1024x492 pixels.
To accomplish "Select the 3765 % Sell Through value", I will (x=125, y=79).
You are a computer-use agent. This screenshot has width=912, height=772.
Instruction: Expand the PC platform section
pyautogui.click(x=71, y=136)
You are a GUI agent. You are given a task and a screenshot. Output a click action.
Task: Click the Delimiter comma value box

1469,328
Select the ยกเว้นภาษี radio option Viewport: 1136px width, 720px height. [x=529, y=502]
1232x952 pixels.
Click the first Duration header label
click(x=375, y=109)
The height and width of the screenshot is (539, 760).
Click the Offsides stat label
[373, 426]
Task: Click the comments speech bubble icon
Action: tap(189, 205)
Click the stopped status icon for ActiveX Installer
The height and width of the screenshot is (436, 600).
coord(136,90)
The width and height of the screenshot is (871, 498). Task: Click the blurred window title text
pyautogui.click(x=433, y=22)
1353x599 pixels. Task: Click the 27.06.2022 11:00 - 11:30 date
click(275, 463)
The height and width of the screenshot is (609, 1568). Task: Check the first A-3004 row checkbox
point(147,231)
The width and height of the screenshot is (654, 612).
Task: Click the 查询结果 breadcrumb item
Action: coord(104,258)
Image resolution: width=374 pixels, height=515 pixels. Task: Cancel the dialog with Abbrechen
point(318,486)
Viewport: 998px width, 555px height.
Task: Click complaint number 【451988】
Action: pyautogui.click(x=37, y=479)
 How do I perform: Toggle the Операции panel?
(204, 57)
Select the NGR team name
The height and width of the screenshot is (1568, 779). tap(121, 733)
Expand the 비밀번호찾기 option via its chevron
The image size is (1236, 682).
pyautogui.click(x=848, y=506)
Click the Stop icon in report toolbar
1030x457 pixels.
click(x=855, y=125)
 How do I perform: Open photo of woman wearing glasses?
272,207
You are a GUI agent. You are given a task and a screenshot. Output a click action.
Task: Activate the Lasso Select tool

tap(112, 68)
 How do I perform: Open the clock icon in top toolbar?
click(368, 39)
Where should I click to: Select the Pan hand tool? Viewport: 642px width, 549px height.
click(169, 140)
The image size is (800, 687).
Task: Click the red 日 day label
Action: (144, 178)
------------------------
### About this task
Retype the lines from the one containing "How do I perform: Open photo" to the last line above. Change nothing and include no others.

### Response
 How do I perform: Open photo of woman wearing glasses?
272,207
You are a GUI agent. You are given a task and a screenshot. Output a click action.
Task: Activate the Lasso Select tool

tap(112, 68)
 How do I perform: Open the clock icon in top toolbar?
click(368, 39)
Where should I click to: Select the Pan hand tool? Viewport: 642px width, 549px height.
click(169, 140)
The image size is (800, 687).
Task: Click the red 日 day label
Action: (144, 178)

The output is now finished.